What is a Neurodegenerative Disorder?

A neurodegenerative disorder is a disease that attacks the central or peripheral nervous system, causing it to progressively deteriorate.

These disorders typically worsen over time, and currently they have no known cures.

The most commonly known neurodegenerative disorders are Alzheimer’s Disease, Multiple Sclerosis, Amyotrophic Lateral Sclerosis, and Parkinson’s Disease.


How Common are Neurodegenerative Disorders?

Over 7 million Americans are currently living with some form of Neurodegenerative

Disorder. By the year 2030, 1 out of every 5 Americans over the age of 65 will be living with neurodegenerative disease (1).


Almost 900,000 Americans live with Parkinson’s disease, with roughly 60,000 new diagnoses each year (2).


The risk of developing a neurodegenerative disease increases with age. As our lifespans increase, so does our risk of developing some form of degenerative condition.


What Causes Neurodegenerative Disorders?

The exact causes of neurodegenerative disorders are open questions. Neuroscience research has identified much about how these diseases develop and progress, but causes and effective treatments remain elusive (3). 

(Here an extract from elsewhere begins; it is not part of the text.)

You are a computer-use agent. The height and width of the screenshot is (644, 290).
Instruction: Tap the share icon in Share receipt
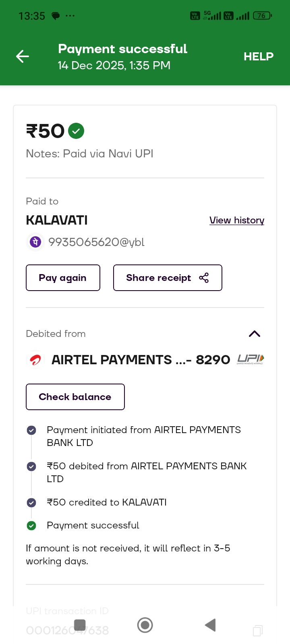[x=204, y=278]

In Alzheimer’s and Parkinson’s diseases, failure to break down particular proteins lead to a progressive loss of communication between neurons, and ultimately to death of neural tissue (15,16). 


In Multiple Sclerosis, the body’s immune system becomes dysregulated and begins to attack a neuronal protein that leads to failed communication and death of neurons (17). 


In Amyotrophic Lateral Sclerosis, hyperexcitability of cortical neurons lead to excitotoxicity responses that cause motor neurons to degenerate (18). 


In all of these conditions, while the progression of the diseases is well understood, the exact causes and triggers are not as well grasped by science and are still under review.


Whatever the causes, once they present these diseases are generally progressive, with symptoms and findings worsening over time. As more neurons are lost, patients progressively lose function. These diseases can be debilitating, and in some cases, can lead to catastrophic outcomes.


What are the Symptoms of Neurodegenerative Disorders?

There are myriad symptoms of neurodegenerative disorders, with different conditions manifesting in a series of associated syndromes.


In disorders involving dementia, such as Alzheimer’s disease and a number of the Parkinson’s disease variants, often one of the earliest symptoms is a subtle memory deficit. While it is entirely normal for all of us to see some level of slow memory decline as we age, a sudden onset of progressive memory loss is a cause for concern and should lead to a neurological evaluation (19). 


In other conditions, the first presenting symptom may be body stiffness and pain in shoulders and hips, or a loss of coordination. Balance may become impaired, people may feel unstable, and they may begin to drop or bump into things (20). 


As symptoms progress, sufferers may start to show personality changes, and may struggle with mood regulation. Things like apathy, depression, anxiety, and mood instability may start to manifest (21).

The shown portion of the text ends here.